----- Texto del documento -----

Yo, que soy habitante de una ciudad monstruosa en sus proporciones (la más poblada de América Latina según este sitio), he experimentado el ruido y la aglomeración en todas sus formas: motocicletas como pequeños truenos, encarnados en la masa humana como muros que impiden subir a los trenes del metro, insistentes como las bocinas tras las cuales se refugian automovilistas estresados, en forma de alerta sísmica activada durante uno de los fenómenos cotidianos en el país, en las voces roncas de los vendedores ambulantes que dominan las calles y el metro de la ciudad, como la metralla que diario se descarga en la ciudad, entre muchos otros sonidos típicos.
Hay mucho ruido. Todo el tiempo.
Me parece alucinante caer en la cuenta de que, ante el ruido que nos aprisiona, erigimos muros de ruido para protegernos. La avalancha de información que nos satura desde nuestros dispositivos, la ingente cantidad de contenido multimedia que consumimos todos los días, el conglomerado de pensamientos que no van a ningún sitio y que nos impiden concentrarnos. Ante la imposibilidad de aquietar el entorno, hemos desterrado el silencio de nuestras vidas. La calma nos resulta insoportable, cuando no inconcebible.

-----

## Por hacer
Según el texto sobre el ruido en la ciudad, ¿qué hemos desterrado de nuestras vidas ante la imposibilidad de aquietar el entorno?

----- Datos a continuación -----

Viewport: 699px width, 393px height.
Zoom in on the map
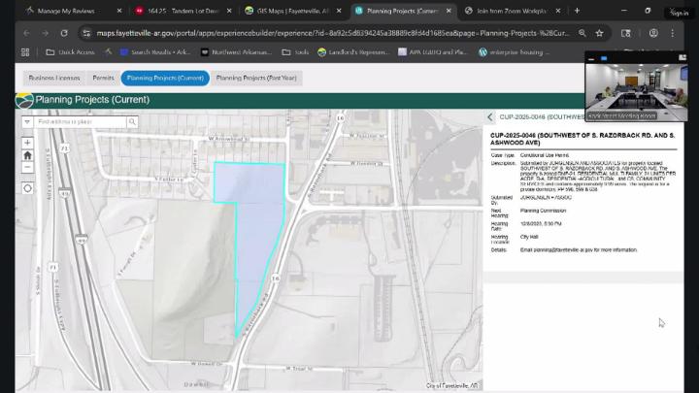[x=27, y=143]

-----

## Ejercicio resuelto
El silencio.